Is Leslie Mann the New Madeline Kahn?
During yesterday's discussion of the new Funny Girl, Lea Michele, and Barbra Streisand, we took a look back at Babs' hilarious 1972 comedy What's Up, Doc? and wondered who is 2011's equivalent of Madeline Kahn. How foolish we were. The answer is not Jayma Mays or Ari Graynor, but rib-tickling Change-Up star Leslie Mann. It's a relief to finally get this right. Join Movieline ahead to compare Mann and Kahn's filmographies, characters, and penchant for cray-cray.
Sure, there are categorical differences: Kahn was an accomplished singer and Broadway actress who eventually picked up a Tony Award in Wendy Wasserstein's The Sisters Rosensweig after a full career of comic roles, and Mann -- as described by her husband Judd Apatow -- is more of a general actress who "happens to be very funny... in ways she does not understand." Still, the parallels draw themselves, and both ladies are top-tier kooks.
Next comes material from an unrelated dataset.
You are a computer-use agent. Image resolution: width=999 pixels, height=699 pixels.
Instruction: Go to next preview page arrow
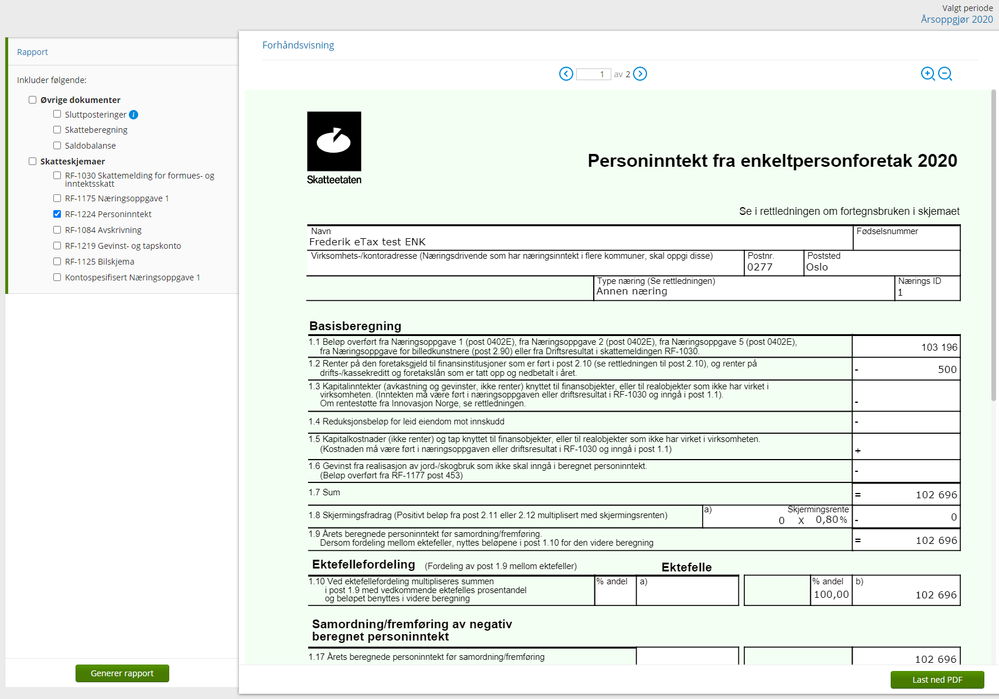(x=640, y=74)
Definitive performances as harried wives
The harried wife: a filmic touchstone. It's safe to say that both Mann and Kahn were at their best playing wigged-out wives (though it's necessary to note that Kahn earned her two Oscar nominations playing a squawky prostitute in Paper Moon and a Dietrichian chanteuse in Blazing Saddles). In Knocked Up, Mann goes to the brink and back as Paul Rudd's unsatisfied wife, and in What's Up, Doc?, a frazzled Kahn needles Ryan O'Neal for the whole runtime.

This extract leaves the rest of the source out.